*REQUIRED ACTION*
Of the records below, reproduce only the span that opens with the line containing "The image size is (1288, 925)." and closes with the last line.

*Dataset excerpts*

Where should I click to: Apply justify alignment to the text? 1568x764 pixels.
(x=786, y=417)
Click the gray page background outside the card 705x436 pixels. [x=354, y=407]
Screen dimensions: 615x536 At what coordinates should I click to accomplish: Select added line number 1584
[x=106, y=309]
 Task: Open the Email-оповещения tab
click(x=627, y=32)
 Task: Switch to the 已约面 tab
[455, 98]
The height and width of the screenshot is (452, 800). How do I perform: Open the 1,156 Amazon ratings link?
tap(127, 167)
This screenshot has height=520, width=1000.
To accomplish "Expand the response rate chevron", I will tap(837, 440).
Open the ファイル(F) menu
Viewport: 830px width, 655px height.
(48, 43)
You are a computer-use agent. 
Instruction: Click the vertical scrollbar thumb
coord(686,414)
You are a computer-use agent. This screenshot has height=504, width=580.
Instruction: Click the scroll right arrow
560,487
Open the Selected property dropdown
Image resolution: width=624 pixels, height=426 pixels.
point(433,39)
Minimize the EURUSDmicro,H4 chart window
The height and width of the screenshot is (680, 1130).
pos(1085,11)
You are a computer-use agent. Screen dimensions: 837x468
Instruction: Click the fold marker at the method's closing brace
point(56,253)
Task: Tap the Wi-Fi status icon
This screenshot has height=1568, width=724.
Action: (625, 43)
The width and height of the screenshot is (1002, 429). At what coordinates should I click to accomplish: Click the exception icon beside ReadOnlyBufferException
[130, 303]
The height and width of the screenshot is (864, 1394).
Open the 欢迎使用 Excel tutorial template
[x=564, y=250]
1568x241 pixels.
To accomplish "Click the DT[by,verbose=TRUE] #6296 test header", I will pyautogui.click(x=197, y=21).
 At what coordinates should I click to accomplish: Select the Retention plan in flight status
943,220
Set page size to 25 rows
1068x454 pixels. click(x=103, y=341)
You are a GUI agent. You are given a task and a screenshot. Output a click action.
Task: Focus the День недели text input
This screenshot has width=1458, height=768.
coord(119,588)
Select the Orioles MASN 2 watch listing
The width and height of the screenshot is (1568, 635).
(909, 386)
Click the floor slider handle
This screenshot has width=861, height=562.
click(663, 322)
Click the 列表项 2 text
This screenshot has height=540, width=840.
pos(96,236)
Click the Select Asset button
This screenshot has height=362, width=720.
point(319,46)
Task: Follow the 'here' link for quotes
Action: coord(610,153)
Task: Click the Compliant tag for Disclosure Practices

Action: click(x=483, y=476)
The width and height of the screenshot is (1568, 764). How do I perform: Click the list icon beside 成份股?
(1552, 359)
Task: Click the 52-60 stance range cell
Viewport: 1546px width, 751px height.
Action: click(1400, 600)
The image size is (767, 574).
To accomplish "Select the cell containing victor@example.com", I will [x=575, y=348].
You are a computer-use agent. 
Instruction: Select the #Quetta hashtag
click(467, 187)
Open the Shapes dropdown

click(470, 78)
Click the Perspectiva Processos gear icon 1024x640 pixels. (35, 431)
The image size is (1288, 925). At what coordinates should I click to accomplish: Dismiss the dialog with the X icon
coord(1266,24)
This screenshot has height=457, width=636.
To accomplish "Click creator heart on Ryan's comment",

*ANSWER SECTION*
The image size is (1288, 925). At what coordinates should I click to accomplish: Dismiss the dialog with the X icon
coord(1266,24)
This screenshot has height=457, width=636.
To accomplish "Click creator heart on Ryan's comment",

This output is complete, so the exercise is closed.